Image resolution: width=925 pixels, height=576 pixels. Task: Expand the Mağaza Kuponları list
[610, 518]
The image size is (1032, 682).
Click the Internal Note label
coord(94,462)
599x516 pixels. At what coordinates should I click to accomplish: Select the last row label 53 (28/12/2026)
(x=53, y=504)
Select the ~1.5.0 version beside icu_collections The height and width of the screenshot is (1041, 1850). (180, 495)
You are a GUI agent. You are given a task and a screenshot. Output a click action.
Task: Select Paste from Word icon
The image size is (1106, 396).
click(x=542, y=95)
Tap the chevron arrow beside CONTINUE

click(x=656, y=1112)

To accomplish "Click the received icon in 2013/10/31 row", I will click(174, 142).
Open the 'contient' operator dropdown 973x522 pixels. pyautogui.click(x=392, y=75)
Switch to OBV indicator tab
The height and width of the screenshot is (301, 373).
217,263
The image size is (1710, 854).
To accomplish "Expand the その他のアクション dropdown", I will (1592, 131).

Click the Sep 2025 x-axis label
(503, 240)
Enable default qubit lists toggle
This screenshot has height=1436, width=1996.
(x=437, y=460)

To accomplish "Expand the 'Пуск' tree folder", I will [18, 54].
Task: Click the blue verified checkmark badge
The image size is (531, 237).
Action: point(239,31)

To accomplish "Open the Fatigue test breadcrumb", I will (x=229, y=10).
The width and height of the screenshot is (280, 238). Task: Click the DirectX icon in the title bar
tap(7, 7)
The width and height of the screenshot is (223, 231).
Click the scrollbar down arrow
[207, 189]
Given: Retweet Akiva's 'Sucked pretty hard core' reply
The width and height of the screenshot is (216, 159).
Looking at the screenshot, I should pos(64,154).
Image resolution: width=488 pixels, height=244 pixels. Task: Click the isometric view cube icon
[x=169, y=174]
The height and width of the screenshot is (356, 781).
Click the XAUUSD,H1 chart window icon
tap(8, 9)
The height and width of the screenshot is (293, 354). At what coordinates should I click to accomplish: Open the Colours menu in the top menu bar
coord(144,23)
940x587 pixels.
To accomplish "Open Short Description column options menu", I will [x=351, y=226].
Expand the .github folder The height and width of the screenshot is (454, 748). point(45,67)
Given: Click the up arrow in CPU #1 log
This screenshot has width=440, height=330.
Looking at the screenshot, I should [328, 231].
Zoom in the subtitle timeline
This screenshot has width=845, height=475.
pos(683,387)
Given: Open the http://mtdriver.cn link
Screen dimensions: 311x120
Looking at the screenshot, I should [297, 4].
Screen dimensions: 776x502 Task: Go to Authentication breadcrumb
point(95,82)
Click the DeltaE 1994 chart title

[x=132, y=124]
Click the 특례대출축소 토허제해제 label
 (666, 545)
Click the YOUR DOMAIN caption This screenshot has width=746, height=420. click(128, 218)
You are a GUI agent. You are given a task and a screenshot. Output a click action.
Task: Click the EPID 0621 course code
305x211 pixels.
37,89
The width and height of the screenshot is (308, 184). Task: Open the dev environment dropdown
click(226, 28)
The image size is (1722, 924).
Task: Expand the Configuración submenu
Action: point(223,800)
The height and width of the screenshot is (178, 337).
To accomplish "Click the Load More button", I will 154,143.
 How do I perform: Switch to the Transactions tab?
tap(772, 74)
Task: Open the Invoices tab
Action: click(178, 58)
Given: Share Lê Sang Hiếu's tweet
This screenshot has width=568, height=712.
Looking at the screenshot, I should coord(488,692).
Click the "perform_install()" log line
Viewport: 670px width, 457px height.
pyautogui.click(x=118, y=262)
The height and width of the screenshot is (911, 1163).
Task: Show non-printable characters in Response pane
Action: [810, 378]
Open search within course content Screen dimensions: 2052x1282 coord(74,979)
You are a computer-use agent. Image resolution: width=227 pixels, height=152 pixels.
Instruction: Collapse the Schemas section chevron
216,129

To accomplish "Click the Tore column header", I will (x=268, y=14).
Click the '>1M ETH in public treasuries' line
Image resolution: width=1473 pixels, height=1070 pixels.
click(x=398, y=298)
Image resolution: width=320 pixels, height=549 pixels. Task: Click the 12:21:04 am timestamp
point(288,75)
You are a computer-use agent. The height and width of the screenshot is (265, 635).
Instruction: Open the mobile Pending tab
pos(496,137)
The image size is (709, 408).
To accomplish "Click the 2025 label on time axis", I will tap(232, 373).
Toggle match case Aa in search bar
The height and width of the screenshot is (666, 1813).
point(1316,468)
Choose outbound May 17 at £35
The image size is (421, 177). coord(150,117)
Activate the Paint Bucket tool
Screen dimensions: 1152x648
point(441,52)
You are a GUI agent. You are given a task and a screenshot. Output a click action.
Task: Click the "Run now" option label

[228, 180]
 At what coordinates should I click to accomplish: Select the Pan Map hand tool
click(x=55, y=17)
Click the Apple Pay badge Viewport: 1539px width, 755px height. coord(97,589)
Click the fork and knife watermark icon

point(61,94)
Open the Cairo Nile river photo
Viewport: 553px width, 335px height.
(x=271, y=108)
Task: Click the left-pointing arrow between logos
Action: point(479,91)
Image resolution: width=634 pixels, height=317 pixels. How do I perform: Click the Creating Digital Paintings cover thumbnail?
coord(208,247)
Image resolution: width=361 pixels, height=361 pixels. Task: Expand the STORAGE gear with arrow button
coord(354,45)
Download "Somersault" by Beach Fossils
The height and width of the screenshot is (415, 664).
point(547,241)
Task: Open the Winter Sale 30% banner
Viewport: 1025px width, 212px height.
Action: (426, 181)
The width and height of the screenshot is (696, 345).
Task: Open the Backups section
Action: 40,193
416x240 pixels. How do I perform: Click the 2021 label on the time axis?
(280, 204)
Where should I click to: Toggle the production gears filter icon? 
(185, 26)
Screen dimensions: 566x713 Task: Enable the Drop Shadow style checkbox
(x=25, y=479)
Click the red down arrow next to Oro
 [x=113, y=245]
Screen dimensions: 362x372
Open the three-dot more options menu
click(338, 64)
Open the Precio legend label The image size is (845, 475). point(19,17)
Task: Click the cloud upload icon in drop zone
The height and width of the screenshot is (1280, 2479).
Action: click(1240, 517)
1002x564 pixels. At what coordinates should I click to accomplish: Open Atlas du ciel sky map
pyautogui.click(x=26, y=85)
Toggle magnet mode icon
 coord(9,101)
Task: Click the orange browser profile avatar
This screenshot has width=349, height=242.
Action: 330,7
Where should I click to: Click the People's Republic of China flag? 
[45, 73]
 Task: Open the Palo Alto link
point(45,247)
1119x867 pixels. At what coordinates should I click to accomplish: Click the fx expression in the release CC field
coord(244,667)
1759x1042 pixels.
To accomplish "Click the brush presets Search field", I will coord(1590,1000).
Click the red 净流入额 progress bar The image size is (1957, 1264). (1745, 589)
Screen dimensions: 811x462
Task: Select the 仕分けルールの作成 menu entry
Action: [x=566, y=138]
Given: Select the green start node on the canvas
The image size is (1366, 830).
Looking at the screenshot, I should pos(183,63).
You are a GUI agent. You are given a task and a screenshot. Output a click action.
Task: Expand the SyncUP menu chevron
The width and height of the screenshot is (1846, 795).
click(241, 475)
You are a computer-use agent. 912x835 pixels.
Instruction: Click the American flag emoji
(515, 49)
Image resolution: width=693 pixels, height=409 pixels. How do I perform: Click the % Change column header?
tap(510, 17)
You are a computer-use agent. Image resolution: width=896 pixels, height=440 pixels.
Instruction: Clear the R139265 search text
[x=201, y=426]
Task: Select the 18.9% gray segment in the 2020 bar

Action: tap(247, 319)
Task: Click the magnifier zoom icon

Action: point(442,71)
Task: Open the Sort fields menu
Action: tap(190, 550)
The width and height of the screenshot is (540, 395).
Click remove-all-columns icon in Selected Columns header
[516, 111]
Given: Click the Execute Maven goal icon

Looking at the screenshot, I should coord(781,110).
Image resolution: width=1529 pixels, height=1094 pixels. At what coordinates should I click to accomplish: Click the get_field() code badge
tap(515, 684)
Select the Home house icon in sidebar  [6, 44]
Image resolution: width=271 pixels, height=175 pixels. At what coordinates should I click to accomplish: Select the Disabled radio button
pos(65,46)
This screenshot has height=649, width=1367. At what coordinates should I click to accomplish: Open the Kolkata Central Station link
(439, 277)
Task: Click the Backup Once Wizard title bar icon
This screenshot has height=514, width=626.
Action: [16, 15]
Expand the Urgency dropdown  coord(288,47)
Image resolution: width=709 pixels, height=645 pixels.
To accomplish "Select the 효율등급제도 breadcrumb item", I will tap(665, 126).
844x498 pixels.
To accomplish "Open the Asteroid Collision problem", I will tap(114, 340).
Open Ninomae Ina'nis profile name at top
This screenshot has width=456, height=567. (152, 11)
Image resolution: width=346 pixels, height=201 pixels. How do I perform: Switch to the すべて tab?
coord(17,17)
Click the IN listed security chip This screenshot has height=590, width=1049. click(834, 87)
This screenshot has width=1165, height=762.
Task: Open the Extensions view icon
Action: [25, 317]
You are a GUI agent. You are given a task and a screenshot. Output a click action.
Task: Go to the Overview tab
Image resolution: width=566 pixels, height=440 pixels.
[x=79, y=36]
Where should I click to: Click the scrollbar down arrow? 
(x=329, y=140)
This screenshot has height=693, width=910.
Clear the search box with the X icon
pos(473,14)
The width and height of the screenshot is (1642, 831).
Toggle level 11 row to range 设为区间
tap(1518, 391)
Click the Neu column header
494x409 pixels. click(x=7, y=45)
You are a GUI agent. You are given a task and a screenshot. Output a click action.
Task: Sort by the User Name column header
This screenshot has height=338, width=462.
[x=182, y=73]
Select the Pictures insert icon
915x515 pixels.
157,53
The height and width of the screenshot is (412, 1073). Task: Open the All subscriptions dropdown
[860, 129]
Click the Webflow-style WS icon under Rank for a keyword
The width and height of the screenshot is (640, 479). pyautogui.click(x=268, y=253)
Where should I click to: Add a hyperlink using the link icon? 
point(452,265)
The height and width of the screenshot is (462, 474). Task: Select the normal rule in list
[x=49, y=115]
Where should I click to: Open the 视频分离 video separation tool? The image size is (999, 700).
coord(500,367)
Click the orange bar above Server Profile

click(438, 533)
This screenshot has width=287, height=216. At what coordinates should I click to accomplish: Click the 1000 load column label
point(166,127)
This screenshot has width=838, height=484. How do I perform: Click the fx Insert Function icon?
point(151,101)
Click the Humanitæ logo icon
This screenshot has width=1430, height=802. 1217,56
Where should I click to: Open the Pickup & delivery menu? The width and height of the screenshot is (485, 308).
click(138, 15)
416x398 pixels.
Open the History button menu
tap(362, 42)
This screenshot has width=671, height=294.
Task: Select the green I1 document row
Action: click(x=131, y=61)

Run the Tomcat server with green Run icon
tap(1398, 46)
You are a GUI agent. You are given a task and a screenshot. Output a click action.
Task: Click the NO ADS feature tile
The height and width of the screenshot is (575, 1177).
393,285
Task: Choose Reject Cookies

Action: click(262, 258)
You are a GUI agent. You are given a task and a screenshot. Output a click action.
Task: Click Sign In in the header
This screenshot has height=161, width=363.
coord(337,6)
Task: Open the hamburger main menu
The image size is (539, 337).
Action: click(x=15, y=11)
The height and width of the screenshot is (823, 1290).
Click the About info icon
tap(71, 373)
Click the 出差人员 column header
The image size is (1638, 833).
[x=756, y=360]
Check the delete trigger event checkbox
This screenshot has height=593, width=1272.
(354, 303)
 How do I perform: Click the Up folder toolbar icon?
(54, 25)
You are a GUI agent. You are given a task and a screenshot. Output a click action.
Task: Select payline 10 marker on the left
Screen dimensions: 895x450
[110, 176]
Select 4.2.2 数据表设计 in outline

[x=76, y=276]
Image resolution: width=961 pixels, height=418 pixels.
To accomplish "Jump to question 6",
*-*-*
BRIEF: Give everything from the start of the records down to the line containing "Select the ~1.5.0" as a JSON list of strings, one string per line, leaving out blank lines.

ANSWER TO THE PROBLEM:
[
  "Image resolution: width=925 pixels, height=576 pixels. Task: Expand the Mağaza Kuponları list",
  "[610, 518]",
  "The image size is (1032, 682).",
  "Click the Internal Note label",
  "coord(94,462)",
  "599x516 pixels. At what coordinates should I click to accomplish: Select the last row label 53 (28/12/2026)",
  "(x=53, y=504)",
  "Select the ~1.5.0 version beside icu_collections The height and width of the screenshot is (1041, 1850). (180, 495)"
]